OCLC Web-scale Management Services
OCLC Web-scale Management Services offer a next-generation choice for traditional, back-office library operations by moving the regular ILS functions to the cloud environment. WMS allows library staff to shape a group of applications accessible via the Internet, including cataloging, circulation, digitization, virtual reference and, to come, acquisitions and serials control, through an open platform structure.
AACR2 & LCSH & RDA
The central cataloging standard is the Anglo American Cataloging Rules version Two (AACR2), which governs how a cataloging record is constructed. Other important cataloging standards include MAchine Readable Cataloging (MARC) and Library of Congress Subject Headings (LCSH). Resource Description and Access (RDA) was designed for the digital world. It is an evolution of AACR2 and considered the newest standard for cataloging.
The MARC (Machine-Readable Cataloging) format is the standard for the representation and communication of bibliographic and related information in machine-readable form. Library records on your online public catalog (OPAC) should be in full MARC format. If you have a non-MARC OPAC, as long as your records were held by WLN or, now, by OCLC, you have the capability of building a tape of MARC records, from OCLC, reflecting your library's holdings.

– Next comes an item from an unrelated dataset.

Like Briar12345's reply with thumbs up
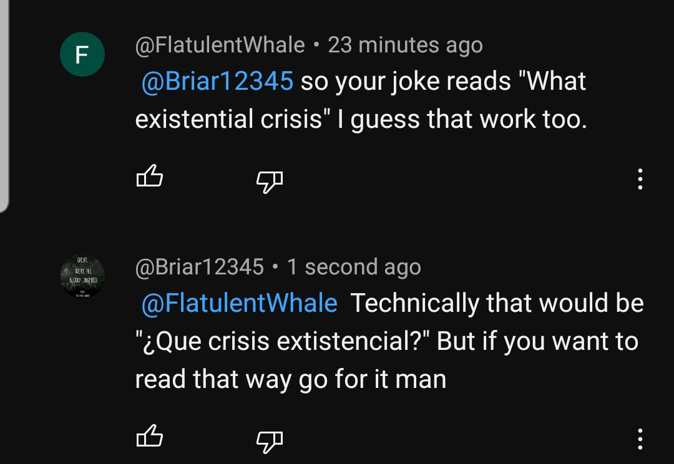The height and width of the screenshot is (464, 674). [149, 438]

OCLC describes Dublin Core as "…a simple content description model for electronic resources". “DC” is a metadata element set intended to facilitate discovery of electronic resources. Originally conceived for author-generated description of Web resources, it is now a cataloging standard for various electronic resources, particularly when cataloging digital downloadable content.

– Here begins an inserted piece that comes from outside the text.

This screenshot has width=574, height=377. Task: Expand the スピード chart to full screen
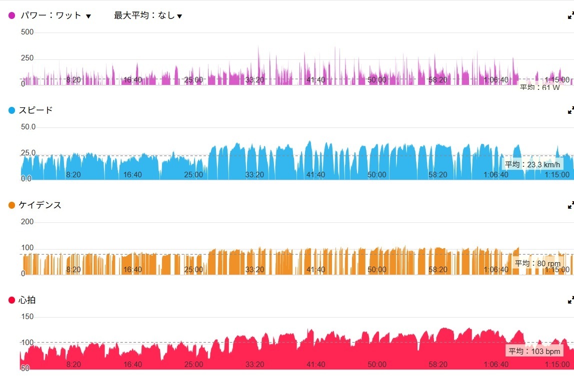[571, 110]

The Name Authority Cooperative (NACO) is the name authority record creation and maintenance arm of the Program for Cooperative Cataloging within the Library of Congress. A NACO “funnel” allows regional cataloging libraries to individually create new name authority records but share a central coordinator. Members create name authority records using OCLC's Connexion cataloging tool. Records are then submitted to the Library of Congress. Montana NACO funnel members primarily create name authority records for Montana personal and corporate authors, Montana performers, Montana state agencies and Montana geographic place names.
The Library of Congress web site contains a wealth of information on cataloging standards and is the overall resource in this area.
Data communications standards can be summed up simply: Internet Protocol, or IP. TCP/IP is an acronym for Transmission Control Protocol/Internet Protocol. TCP/IP is one of several protocols (Z39.50, Z39.51, NCIP, SIP are others), that enable interoperability: the ability of disparate systems to communicate with each other.
You will want your library's HTML-based web page to be readable by web browsers, be they Mozilla’s Firefox, Internet Explorer, Chrome or others. Your library is required to do all you can to make your page readable by those with disabilities. HTML (Hyper Text Markup Language) is the long time standard for creating web pages.
The Z39.50 standard is necessary for libraries wishing to search across separate library catalog systems. Z39.50 allows libraries to look at one another's catalogs using their local system's user interface. Z39.50 is a set of formats and procedures which govern the interaction of client and server computers, enabling users to search one or more local or remote databases (at once, if desired) using their library's interface. Circulation records are not addressed by this protocol; Z39.50 addresses cross searching capabilities.
An associated standard is Z39.71, governing holdings statements for bibliographic items, which is of special interest because it governs the syntax of serials holdings information in MARC records.